ROME – Earth might be on the verge of a new space age. United Nations data shows that 90 countries already have government space programs, just as private enterprises race each other to conquer the final frontier.
Yet, according to the “pope’s astronomer,” as space gets increasingly crowded, it’s essential for everyone to get along and follow the rules.
“A lot of the ‘Johnny-come-latelies’ in America, Elon Musk and the like, basically have to realize that they are getting into a field that has been active for over 50 years,” said Jesuit brother Guy Consolmagno, planetary scientist and director of the Vatican observatory since 2015, in an interview with Crux.
“We love to have private enterprises in space, but people have to learn to work together so all of us can use its resources,” he added.
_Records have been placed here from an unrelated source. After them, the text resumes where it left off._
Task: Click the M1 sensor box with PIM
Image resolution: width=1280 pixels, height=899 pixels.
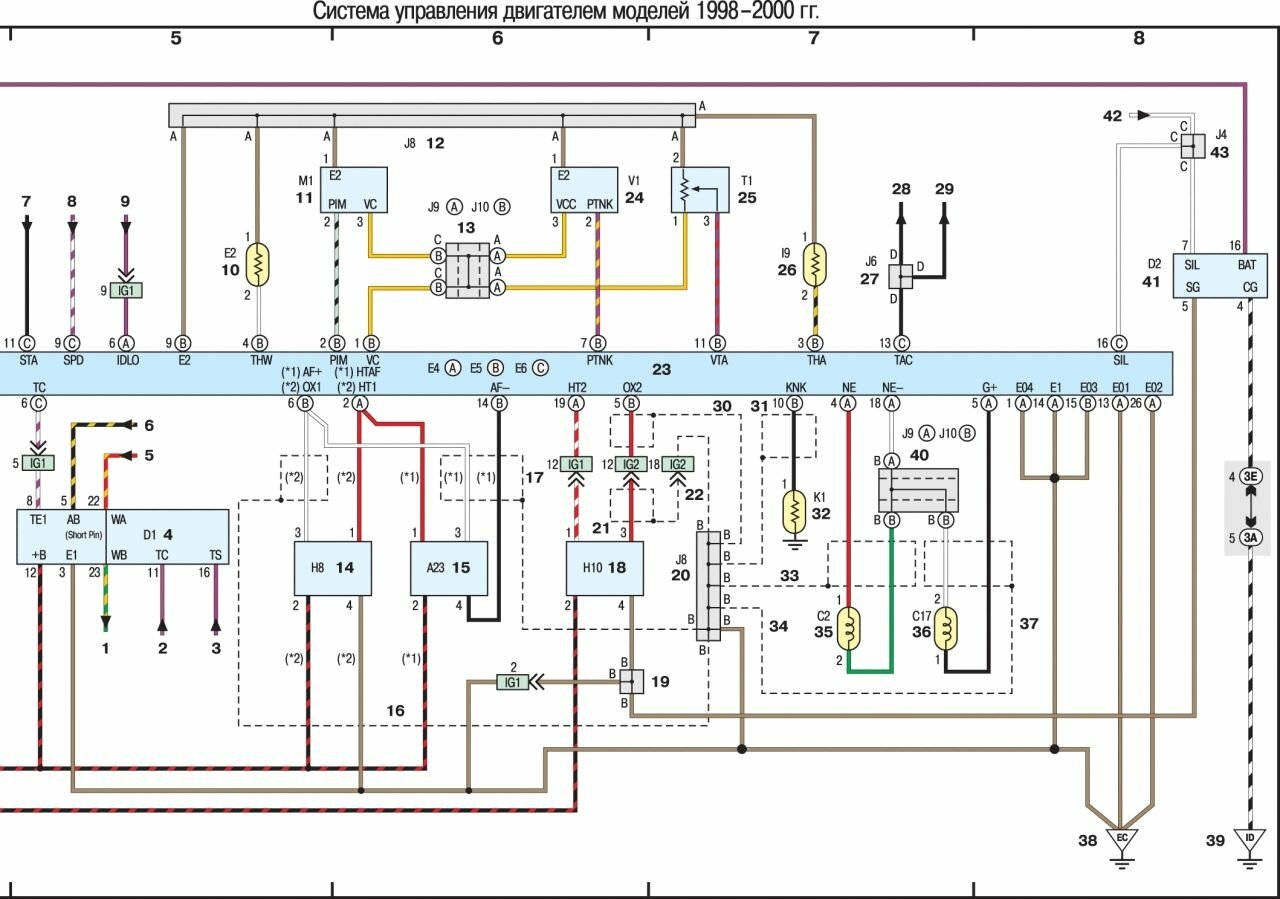Action: click(353, 189)

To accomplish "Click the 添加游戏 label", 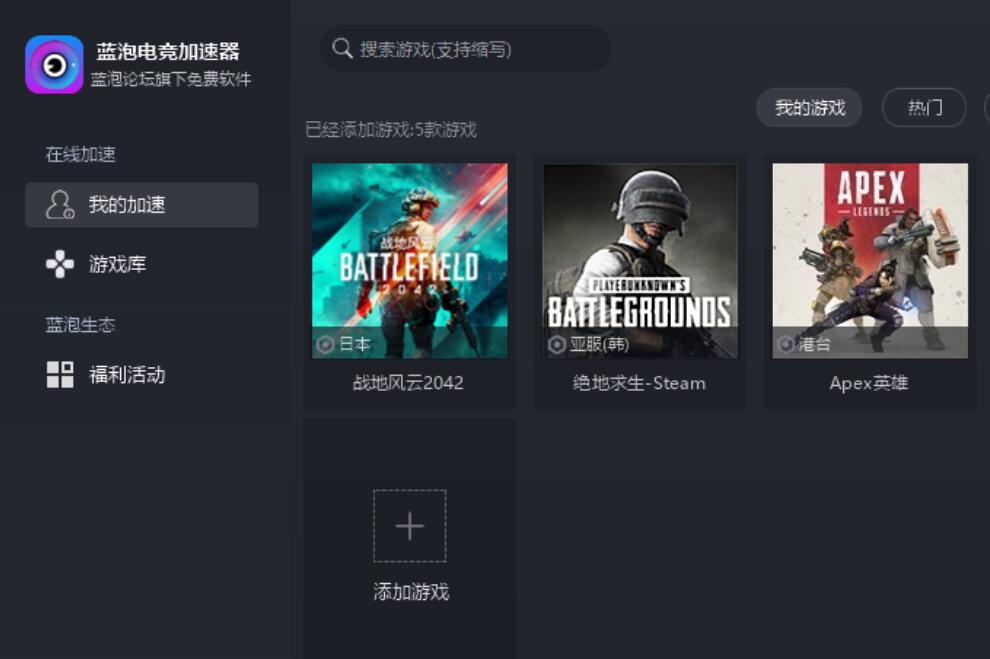I will (410, 591).
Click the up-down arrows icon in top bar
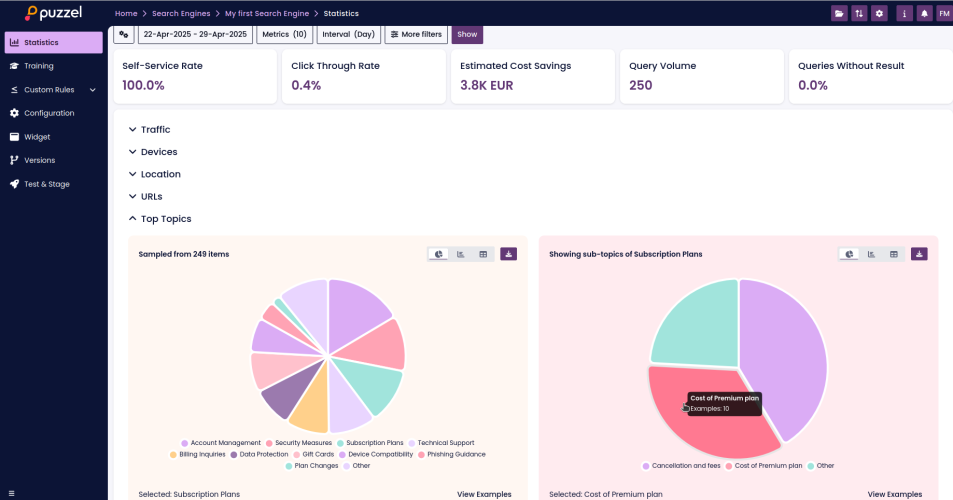The width and height of the screenshot is (953, 500). tap(859, 13)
The business magnate Elon Musk, founder of SpaceX, has been looking to the stars for his next great enterprise, promising tourist space-shuttles, planetary colonization and even 12,000 satellites that could guarantee high-speed internet for all.
United States President Donald Trump’s desire to create a “Space Force,” which would qualify as an independent sixth military branch, promises to give even more thrust to private companies, including Space X, Amazon.com and Virgin Group, opening up investment and financing possibilities.
This space rush also presents its challenges, including a growing amount of debris fogging Earth’s orbit, and raises questions concerning who owns the spoils found when mining an asteroid or planet.
“Space seems big but in fact there are spaces that are getting crowded,” Consolmagno said.
“These are issues that we need international agreements on, and it’s worth the while of private people to agree, because no one is going to invest into a space venture if the resources and the data that you are mining could be pirated,” he added.
Consolmagno represented the Holy See during the UNISPACE+50 summit in Vienna, celebrating the 50th anniversary of the first UN conference on the Exploration and Peaceful Uses of Outer Space, where he stressed the Vatican’s wish that “outer space remains peaceful” and benefit everyone.
“The potential for development through space technology is immense, and the best way to make use of this potential is through international cooperation,” he said in his June 21 statement.
The summit was one of many endeavors that the Vatican has partaken in, placing the Church’s teaching, and especially Pope Francis’s 2016 encyclical on the care of the environment, Laudato Si, in the wider context of the cosmos.
This summer, 24 undergraduate and graduate students from 18 countries are participating in the Vatican Observatory Summer School in Astrophysics, June 4-29, a four-week intensive program with this year’s theme “Stellar Variability in the Era of Large Surveys.”
The Vatican has been hosting this school every two years since 1986, with the entrance requirement being that participants wish to become actual professional astronomers. The groups are incredibly diverse, coming from different economic and social backgrounds and with no discrimination in terms of religion or gender. This year, the majority of the students attending the course are female.
“Our schools generate the next generation of leading astronomers,” Consolmagno said, adding that 80 percent of the school’s alumni are still active in astronomy, and two members of the faculty are also alumni.
Francis met with participants at the Clementine Hall in the Vatican June 14, where he encouraged them never to fear to learn more.
“You come from many different countries and cultures, and you have different specializations,” the pope said. “This reminds us of how diversity can unite toward a common study objective, and how the success of that work also depends on such diversity, because it is precisely from the collaboration between people from different backgrounds that a common understanding of our universe can be born.”
Dante Minniti, professor and director of the astrophysics doctorate at Universidad Andrés Bello, Chile, is responsible for proposing the theme for the summer school which will teach students to learn how to deal with datapoints that consider over ten thousand stars.
While speaking to the students, Francis made a comparison between the massive datasets and the flood of information that people are confronted with every day, saying that how they manage that data can “offer hope also to those who in the world feel overcome by the technological revolution of Internet and Social Media.”
The Vatican observatory is well known in the world of astronomy. Brother Robert Macke, whose research focuses on the physical properties of meteorites, will be joining the NASA science team for a mission called Lucy studying the Trojan asteroids surrounding Jupiter.
“Everybody in astronomy knows who we are and knows what we are doing and is very comfortable with the fact that the Vatican is one of the institutions supporting astronomy,” Consolmagno said, adding that sometimes the greatest resistance to the pursuit of science comes from the pews.
“We feel that part of our mission is to remind the devoutly religious people that science was something that we in the Church invented, that we support,” he continued. Looking at the universe is important because it allows us to “become closer to the creator,” Consolmagno said, and “not because it will make you rich or give you a better Tesla.”
Even before Paul VI’s speech for the moon landing, the Vatican has held a keen interest in space and today continues this legacy by promoting cooperation, diversity and peace even beyond the Earth’s stratosphere.
“Accidents will happen, we have to be prepared for that,” Consolmagno said, stressing that for this reason it’s particularly important to be forthcoming with information and to follow the international agreements that regulate space.
“The difficulty with rules is how to enforce them. They only work when everyone agrees to follow them,” he said.